Avec Gasib, BeGas mise sur une levée de 25,8 millions d’euros pour accélérer le transport professionnel au GPL, avec jusqu’à 50 % d’économies, 20 % de CO2 en moins — et jusqu’à 92 % avec le bio-GPL. Une alliance industrielle concrète, pensée pour décarboner les flottes sans rupture opérationnelle.
Gasib prend une participation dans BeGas : le GPL veut s’installer comme solution immédiate pour les flottes
Gasib, spécialiste du GPL en Espagne et au Portugal, entre au capital de BeGas, entreprise espagnole qui développe des moteurs fonctionnant à 100 % à l’autogaz et au bioautogaz. Selon Europa Press, l’opération s’inscrit dans une augmentation de capital de 25,8 millions d’euros, la plus importante menée à ce jour par BeGas. Le CDTI, via son fonds Innvierte, participe aussi à cette levée. Le message est clair : les deux groupes veulent proposer une réponse industrielle complète aux transporteurs qui cherchent une alternative au diesel sans attendre un déploiement massif d’infrastructures encore incomplètes sur d’autres technologies.
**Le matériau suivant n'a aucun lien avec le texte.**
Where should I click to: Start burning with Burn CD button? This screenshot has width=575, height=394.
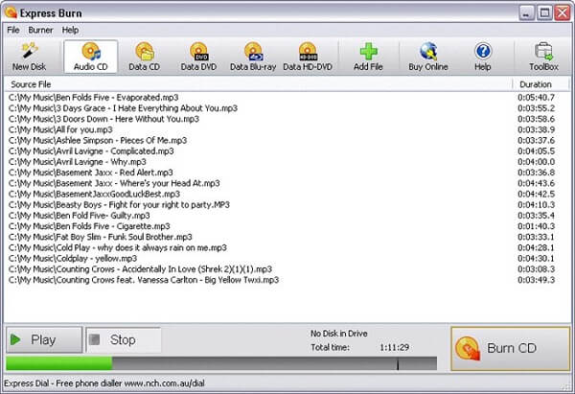[x=510, y=348]
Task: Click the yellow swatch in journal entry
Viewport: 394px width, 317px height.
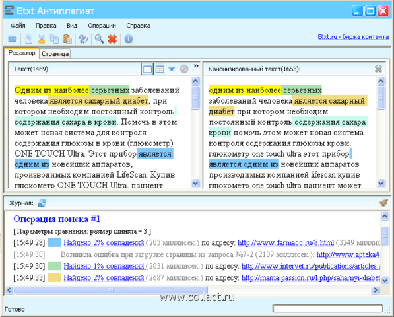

Le vrai sujet n’est pas seulement financier. L’intérêt de l’accord tient dans l’offre combinée : carburant, installation de stockage sur site, motorisation dédiée et possibilité de remotoriser des véhicules existants. Sur le papier, c’est plus concret qu’une promesse de transition lointaine. Et c’est précisément là que l’alliance marque un point : elle vise l’usage professionnel, pas la communication.
Une levée de fonds de 25,8 millions d’euros qui change l’échelle du projet
La source d’origine mentionne bien les 25,8 millions d’euros, mais elle ne dit pas ce que cela révèle sur la trajectoire de BeGas. Or, selon le site officiel de BeGas, la société avait déjà bouclé auparavant une augmentation de capital de 18 millions d’euros pour financer son développement industriel et l’homologation de nouveaux moteurs de 6 et 9 litres destinés au segment 12 à 26 tonnes. En comparant les deux opérations, on obtient une métrique utile : la levée actuelle est supérieure d’environ 43 % à la précédente. Ce n’est pas anecdotique. Cela montre un changement de dimension dans les ambitions industrielles de l’entreprise.
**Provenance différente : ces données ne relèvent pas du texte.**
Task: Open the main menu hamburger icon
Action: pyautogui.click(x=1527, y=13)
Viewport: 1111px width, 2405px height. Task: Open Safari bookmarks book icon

Autre point absent du texte de départ : la santé du partenaire carburant. Selon Europa Press, Gasib a réalisé en 2025 un chiffre d’affaires de 313 millions d’euros, un EBITDA de 60,8 millions d’euros, en hausse de 30 %, et un résultat net de 29 millions d’euros. Cette base financière compte. Une flotte ne signe pas sur une techno alternative si l’acteur qui doit installer les cuves et sécuriser l’approvisionnement n’a pas les moyens de suivre.
Le modèle proposé : carburant sur base + camion dédié + rétrofit
L’intérêt commercial de l’alliance tient à sa simplicité. Gasib fournit le carburant et peut installer les équipements de stockage dans les dépôts clients. BeGas, de son côté, apporte la brique moteur et la capacité de conversion. Pour une flotte captive, qui roule au départ et au retour d’une base, c’est un modèle crédible. Il réduit la dépendance au maillage public et limite le temps perdu hors exploitation.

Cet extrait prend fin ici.